*Quoted passage:*
>>>>

DRIVING/TOWING - TOWING
Why do the Aussies and Yanks insist on 10-15-percent towball weight, while the Europeans are content with around six percent? Towing speed is the main reason for the difference and that makes the Australian practice something of a misfit.
The purpose of this percentage is manifold: guaranteeing that the trailer won’t lift the rear wheels of the towing vehicle under acceleration or when climbing a steep grade; ensuring that the trailer tracks accurately behind the towing vehicle; and preventing trailer sway.
In North America virtually all trailer and caravan makers endorse the 10-percent rule and some go so far as to suggest the towball load should be as high as 15 percent. In the case of a 2000kg trailer that means a towball load of 200kg to 300kg.
In Europe it’s an entirely different story: the typical EEC car and 4WD towball load is between 50kg and 75kg, and even heavy trailers – above 3500kg – have towball loads around 100kg.
Why the difference, given that trailers and towing vehicles are pretty much global vehicles these days?
The North American scene
Published research on the ball weight topic is very hard to find, but we’ve managed to dig up some US calculations and real-world testing done in 2008 by Delphi and published by the SAE. These findings explain why the Yanks get lower trailer-towing ratings for globally available vehicles and why they insist on 10-15-percent ball weight.
If you buy a Toyota or Subaru, for example, in the USA you’ll find that the trailer rating is much lower than it is in Europe or in Australia – around half – and the reason is mostly to do with road speed.
Towing speed limits differ across the USA, but vehicle and trailer designers must assume the highest legal speed is their target and that is between 65mph and 80mph (105km/h and 130km/h). That’s faster than trailer towing in any other country, which is why American-market towing vehicles have conservative towing ratings.
Also, as the Delphi study showed, heavier towball weights are necessary at 130km/h and above.
The Delphi study looked at variables, including the centre of mass, axle placement and vehicle speed, and calculated if the trailer was likely to sway. The predictions also noted and at what speed it was a decaying oscillation (taking care of itself) or an exponential oscillation (building to an accident).
Firstly, they assessed the stability of the tow vehicle, described by a dampening ratio, which when positive meant stability (decaying oscillations) and a negative damping ratio meant the opposite.
Up to 100mph (160km/h) and beyond, the tow vehicle had a damping ratio ranging from 1-0.5 – quite stable.
With a trailer in tow the tow vehicle’s damping ratio actually improved, but the trailer showed a damping ratio that ranged from 0.3 at 37mph (60km/h) and crossed into the negative at 71mph (112km/h).
This mathematical model was followed by a real word confirmation study with an adjustable trailer that tested three different configurations at different speeds.
In the first configuration the centre of mass was forward of the axles and the tongue weight was 10 percent. In the second configuration the centre of mass was moved rearwards, but still in front of the axles with the tongue weight at three percent. In the final configuration they put the centre of mass behind the axle line, giving a negative 10-percent ball weight.
In the first example, the truck and trailer remained stable up to and beyond 100mph (160km/h).
In the second example the truck and trailer crossed the stability threshold at 65mph (105km/h).

<<<<

*Dataset extract:*
>>>>

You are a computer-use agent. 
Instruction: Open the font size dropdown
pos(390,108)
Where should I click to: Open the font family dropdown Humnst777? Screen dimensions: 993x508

<<<<

*Tasks for this exercise:*
A) According to the towball weight article, what is the typical towball load for an EEC car or 4WD?
B) List the purposes of the towball weight percentage named in the towball weight article.
C) Write the next part of the towball weight article, picking up after its final sentence.
The data is separate material and has no connection to the towball weight article.

*Answers by task:*
A) Between 50kg and 75kg.

B)
- Guaranteeing that the trailer won't lift the rear wheels of the towing vehicle under acceleration or when climbing a steep grade
- Ensuring that the trailer tracks accurately behind the towing vehicle
- Preventing trailer sway

C)
In the third example the truck and trailer crossed the stability threshold at 45mph (72km/h).
Note that the second example, with only three-percent towball weight was stable up to 105km/h.
Australia – USA towball weight at EEC speeds
Australia has largely adopted the North American model. Most trailer and caravan makers endorse the 10 percent rule, regardless of the trailer configuration and the number of axles.
Many car and 4WD makers hate the 10-percent rule, because it forces them to design heavier rear sections and stiffer rear suspensions than they need in most markets.
Some makers, like Subaru, limit the permissible towball load to a set figure (90kg for most models) and insist that if a Subaru is coupled to a trailer or caravan with a heavier towball load the owner must fit weight-distribution bars, to pull the towball weight back to 90kg.
We’ve towed a variety of caravans and camper trailers behind Subaru Outbacks, with towball weights less than 90kg and no weight-distribution bars and have had no sway issues at .
Why have a heavy towball weight in the first place, many people ask?
The marketplace is full of theories, but very light on actual test results. As the above US research shows, a heavy towball load reduces the chance of trailer sway at very high towing speeds.
However, EEC trailer regulations mandate lighter towball loads, because European caravans mix it with high-speed traffic on multi-lane roads they’re restricted to 100km/h and 80km/h on secondary roads.
European and Australian light and heavy truck ‘pig’ trailers – drawbar trailers with centrally positioned tandem or tri-axle bogies – that are restricted to 100km/h have very little or no towball weight and don’t have significant sway problems.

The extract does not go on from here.